L’élimination du Fonds pour un Ontario vert a pris tout le monde par surprise, y compris ses employés, selon les informations obtenues par Radio-Canada.

L’annulation du programme est un coup dur pour Azeem Qureshi, le PDG de Grasshopper Solar, un des gros joueurs de l’énergie solaire en Ontario, avec 300 employés et des actifs de 400 M$ dans la province. « Ce rabais est un incitatif énorme pour les gens qui songent à faire le grand saut et à installer des panneaux solaires sur leur résidence ou sur le toit que leur compagnie », confie-t-il.

Selon lui, « le prochain gouvernement de Doug Ford cause de l’incertitude en changeant les règles du jeu sans avertissement, et ce n’est jamais bon pour les entreprises ».

Des millions qui s’envolent en fumée

Les règles du jeu ont également changé pour les municipalités ontariennes qui, comme une trentaine d’entreprises, participaient à la bourse du carbone.
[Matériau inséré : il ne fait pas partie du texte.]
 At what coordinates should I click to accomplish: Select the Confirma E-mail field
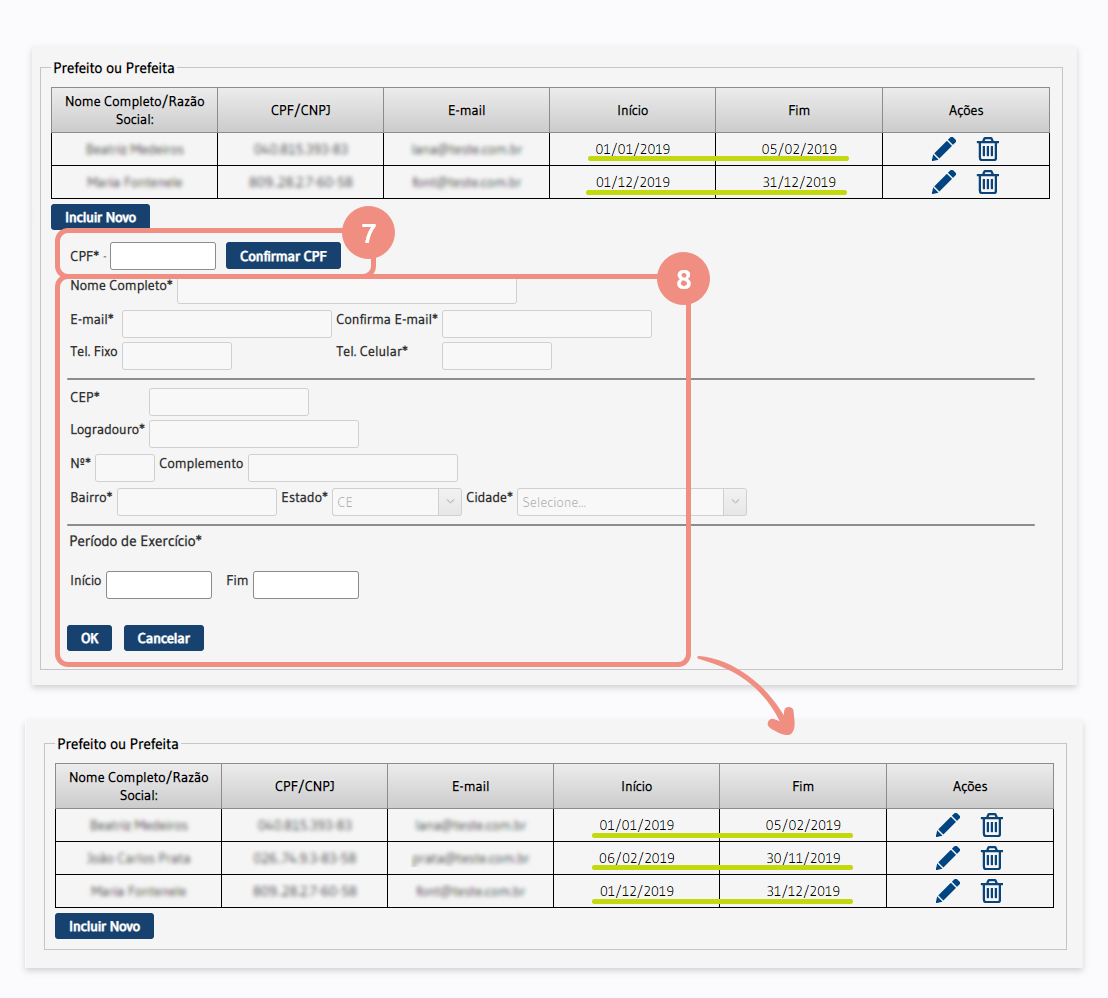(x=546, y=324)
Toronto, Markham, Kitchener et Kingston ont dépensé des dizaines de millions de dollars pour des permis de polluer. Ces permis, achetés avec l’argent des contribuables, ne valent maintenant plus grand-chose.

Par exemple, la Ville de Kingston possède une centrale au gaz qui produit de l'électricité pour ses résidents. En vertu de la loi ontarienne, Kingston devait réduire ses émissions de gaz à effet de serre ou acheter des permis de polluer à la bourse du carbone.

De plus, impossible pour Kingston de revendre ces permis de polluer sur le marché du carbone, parce qu'elle n'a déjà plus accès à la bourse du carbone.

Le Québec et la Californie ont décidé, de façon préventive, de bloquer les échanges avec l'Ontario afin d'éviter que les compagnies ontariennes revendent leur permis en masse et fassent chuter les prix.

La ville de Kingston exige donc une compensation du futur gouvernement Ford, dit Jim Keech. « Nous nous attendons à un remboursement intégral de nos dépenses, soit 4 M$ ». Sinon, il n’exclut pas de « poursuivre la province devant les tribunaux pour récupérer ces sommes aux noms des contribuables ».

Une option qui est également à l'étude chez les autres participants ontariens de la bourse du carbone, indique l'analyste Michael Berrens, de la firme ClearBlue.

Le premier ministre désigné Doug Ford assurait devant son caucus ce matin que « l’élimination de la bourse du carbone va remettre de l’argent dans les poches des Ontariens ». Mais jusqu’à maintenant, il n’a toujours pas dit si son gouvernement allait compenser les entreprises qui se sentent lésées.